Zimmer Biomet last year released a “smart” knee implant—a first of its kind to be cleared by the Food and Drug Administration—embedded with a sensor and that counts the steps a patient takes, their walking speed and range of motion. But while some orthopedic surgeons said they were excited by the development, they’re also waiting for clinical evidence before they decide whether to use it.
The implant so far is cleared to provide data to physicians and patients, but that data hasn’t been shown to provide clinical benefits yet.
“It is absolutely going to be a game changer,” Hanson said. But “it will take some time.”
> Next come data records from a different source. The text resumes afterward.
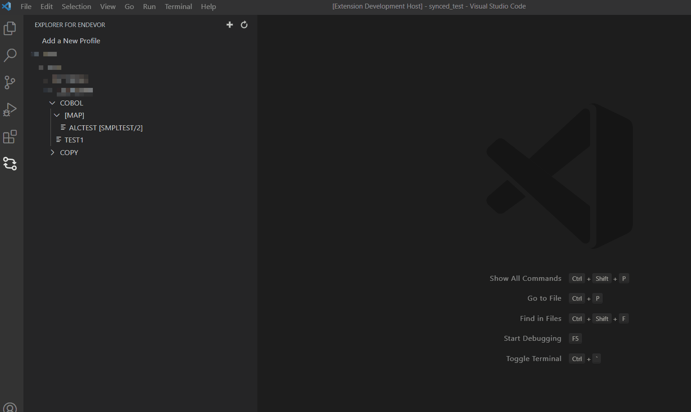
Task: Open the Explorer view in activity bar
Action: 10,28
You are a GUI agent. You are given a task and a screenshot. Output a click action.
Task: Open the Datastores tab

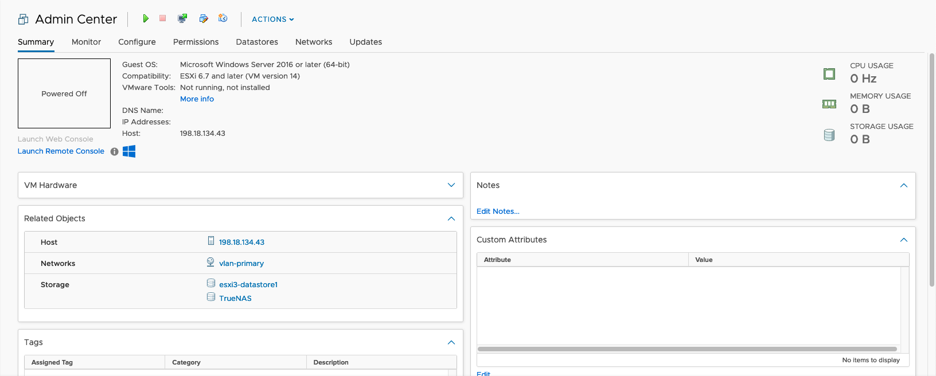click(x=257, y=42)
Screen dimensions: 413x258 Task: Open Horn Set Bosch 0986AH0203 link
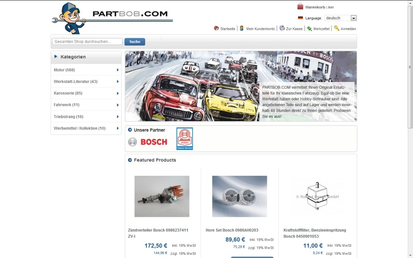[x=232, y=231]
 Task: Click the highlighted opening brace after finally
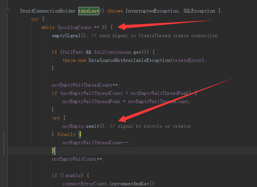[x=80, y=134]
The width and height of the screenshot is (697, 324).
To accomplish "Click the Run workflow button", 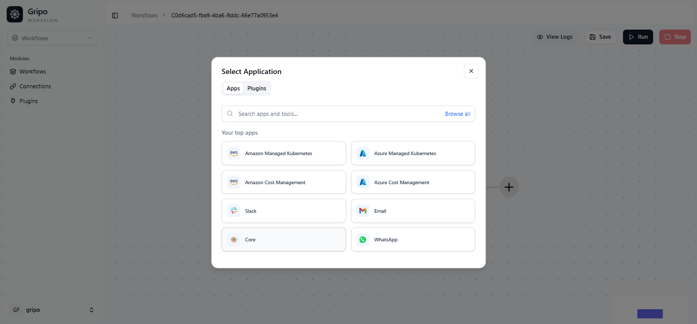I will (x=637, y=37).
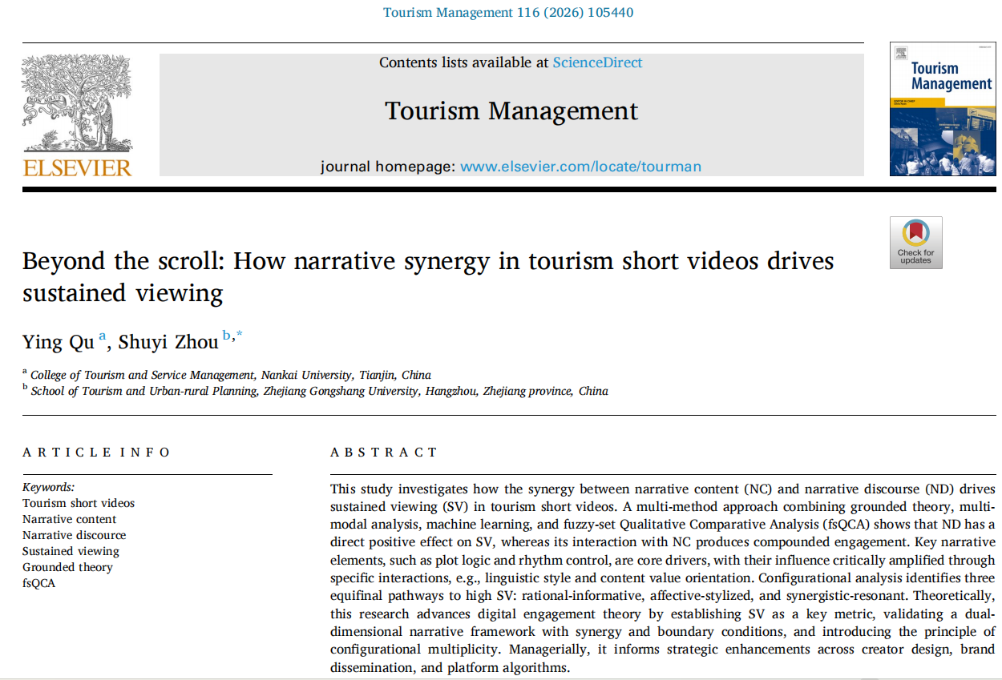The width and height of the screenshot is (1002, 680).
Task: Click superscript b after Shuyi Zhou
Action: coord(226,336)
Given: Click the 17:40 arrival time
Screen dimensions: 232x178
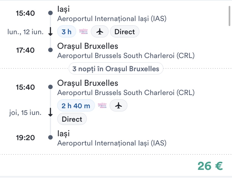Looking at the screenshot, I should coord(25,50).
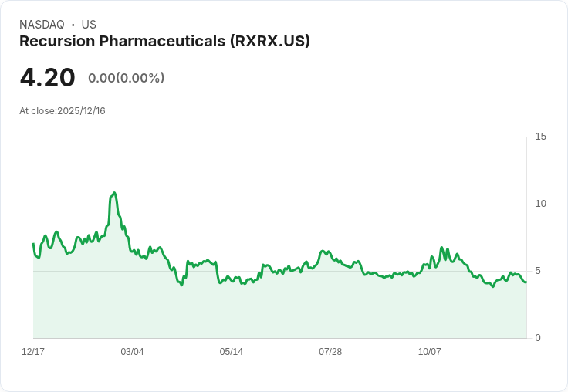The image size is (568, 392).
Task: Click the At close 2025/12/16 timestamp
Action: click(63, 111)
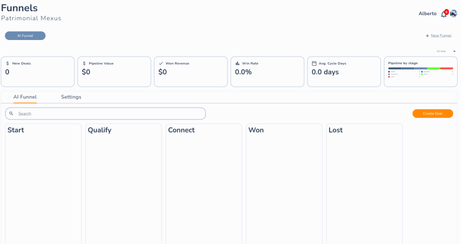
Task: Open the notifications bell icon
Action: [x=443, y=14]
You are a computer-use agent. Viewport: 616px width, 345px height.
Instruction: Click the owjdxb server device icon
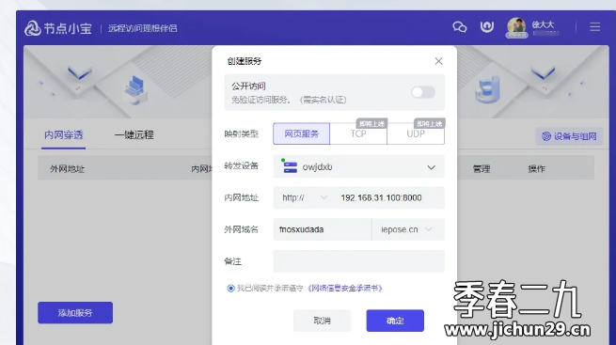pyautogui.click(x=290, y=166)
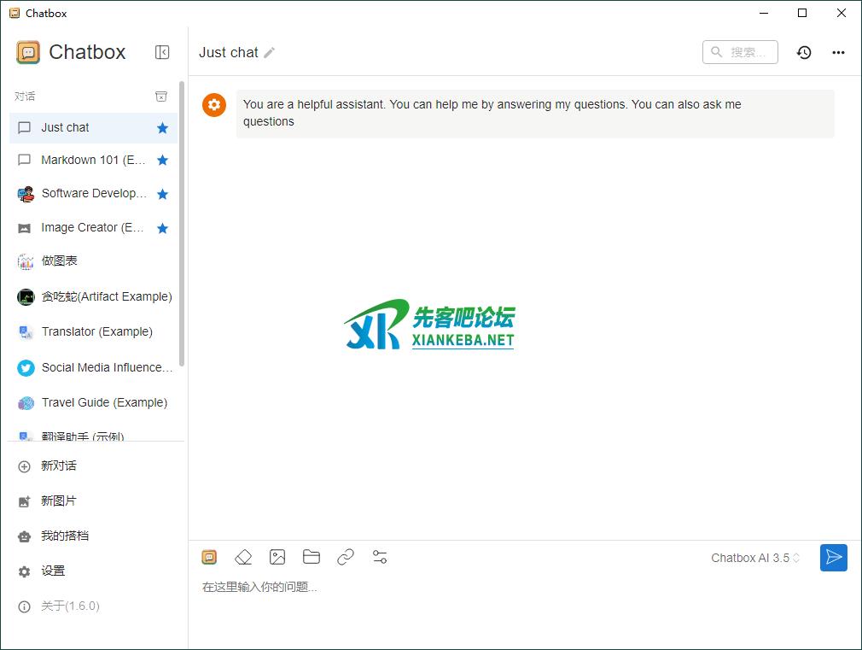
Task: Click the clear conversations icon beside 对话
Action: [x=161, y=97]
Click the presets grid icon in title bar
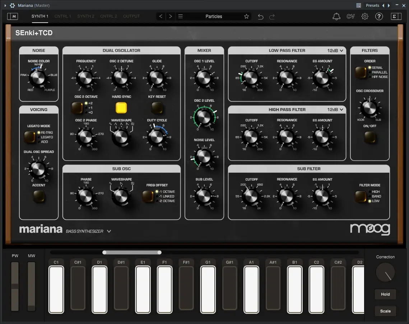This screenshot has width=409, height=324. pyautogui.click(x=358, y=5)
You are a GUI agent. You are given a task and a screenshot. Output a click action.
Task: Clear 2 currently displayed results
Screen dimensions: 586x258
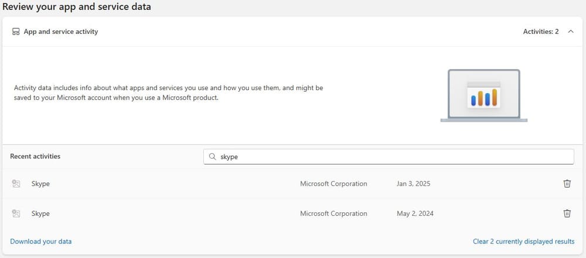[x=523, y=242]
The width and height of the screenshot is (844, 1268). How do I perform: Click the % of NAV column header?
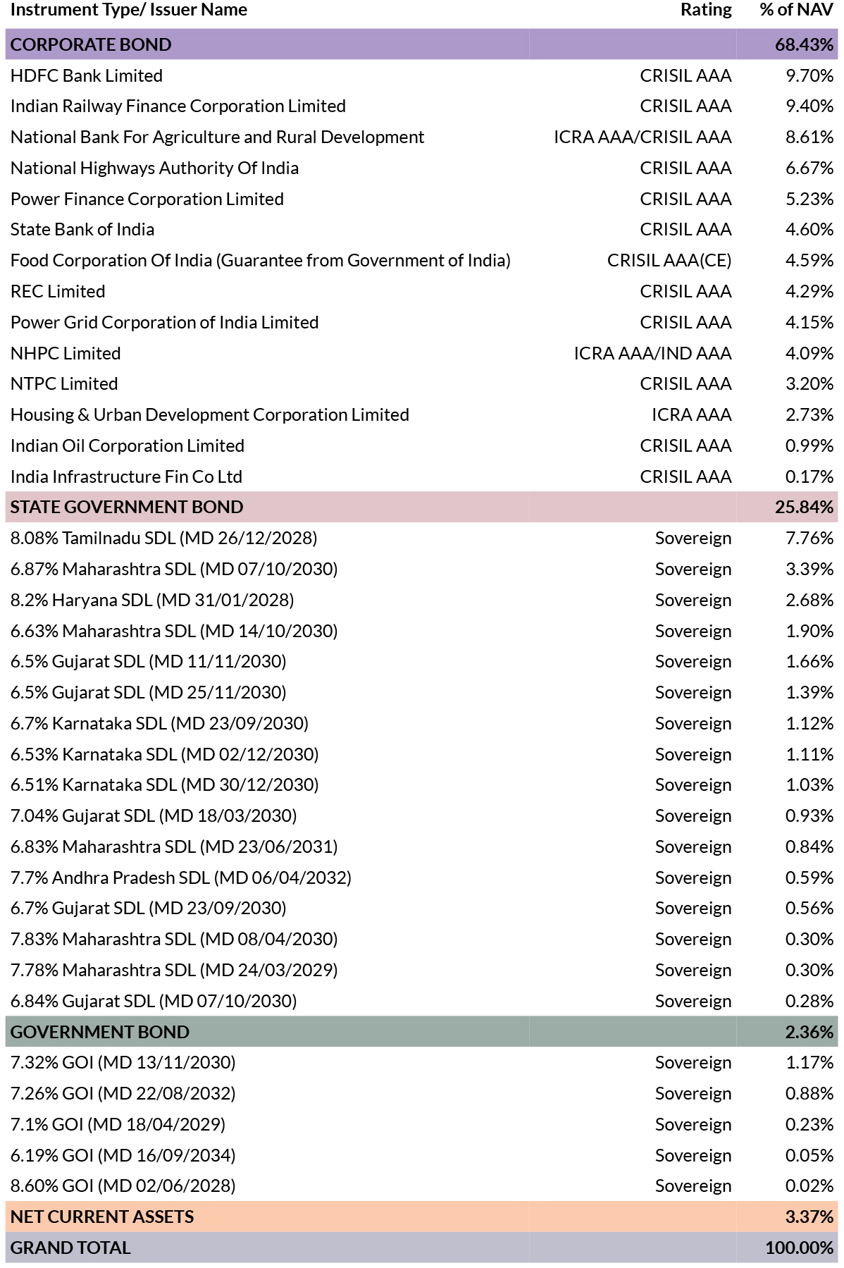coord(796,10)
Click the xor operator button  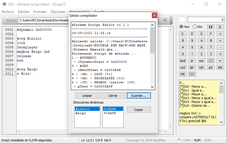[x=201, y=61]
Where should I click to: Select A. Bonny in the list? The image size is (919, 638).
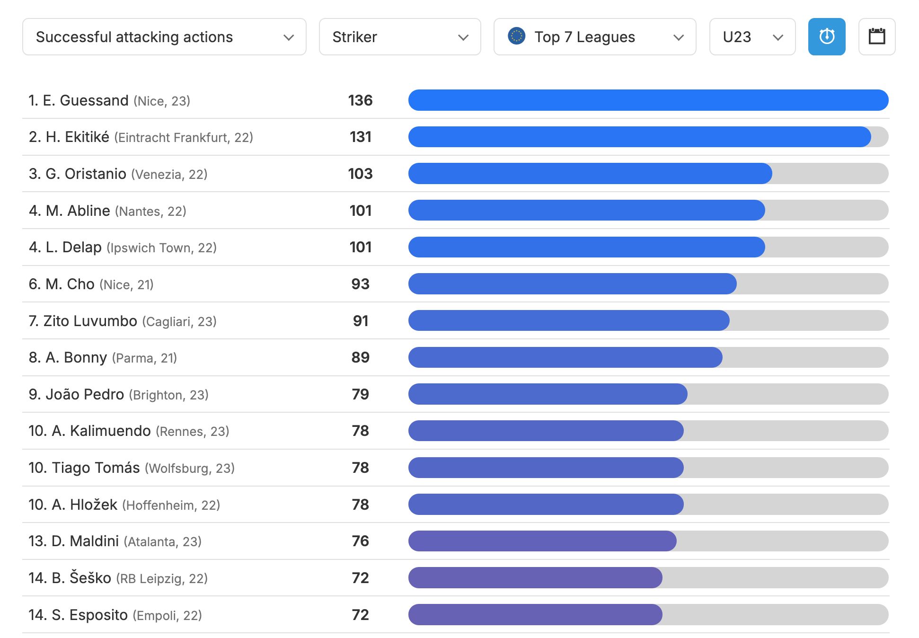[x=76, y=357]
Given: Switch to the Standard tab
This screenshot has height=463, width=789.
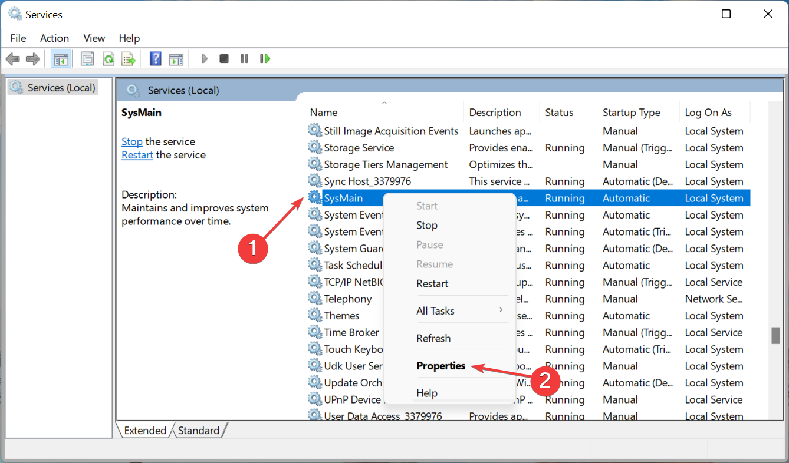Looking at the screenshot, I should click(x=199, y=430).
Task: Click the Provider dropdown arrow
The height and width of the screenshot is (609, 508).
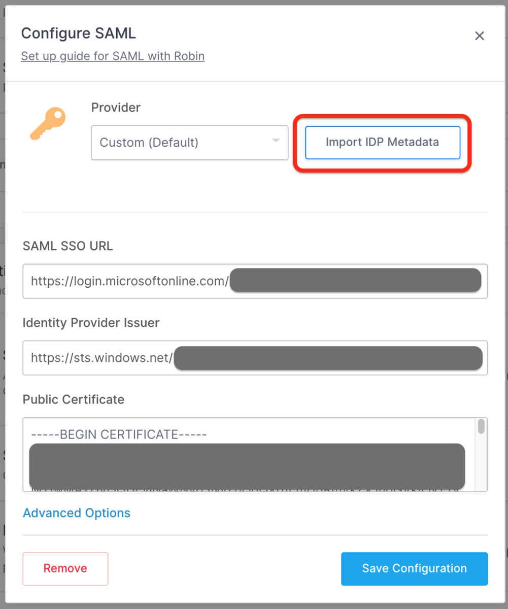Action: tap(276, 141)
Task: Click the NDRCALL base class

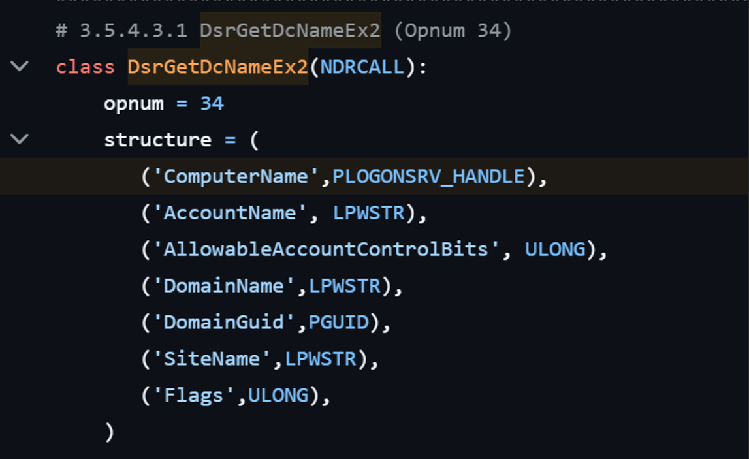Action: [x=362, y=67]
The exciting potential of the knee implant isn’t that it collects data, he said, but that analyzing that data may be able to augment patient care. Zimmer Biomet is planning to collect and study data on patient outcomes over time to figure out what insights physicians and patients would be able to glean from the data, according to Hanson. In the long-term, that could result in Zimmer Biomet creating clinical algorithms that detect or even predict problems.
But that’s not where Zimmer Biomet is focusing first. For now, the company’s priority is collecting safety data.
“We want to make sure people know and feel confident that if you have a sensor on an implant—and you have a stem on an implant as a result of that sensor—there’s no negative outcome,” Hanson said. “We feel confident in getting that accomplished. That’s what we’re going to be focused on.”
Zimmer Biomet doesn’t have a set timeframe for when it expects to submit clinical algorithms or decision-support capabilities to the FDA.
Zimmer Biomet for the past several years has been refocusing its business to incorporate digital technologies and data, tying in mobile apps, wearables and surgical robotics.
Zimmer Biomet in recent years has spent more on research and development related to robotics and data, and has tripled the number of employees with backgrounds in those areas, according to Hanson. In cases where Zimmer Biomet doesn’t invest in-house, it’s struck partnerships with such companies as Apple, Microsoft and Canary Medical.
“Over the last four years, we’ve dramatically shifted where we spend our research and development dollars,” Hanson said.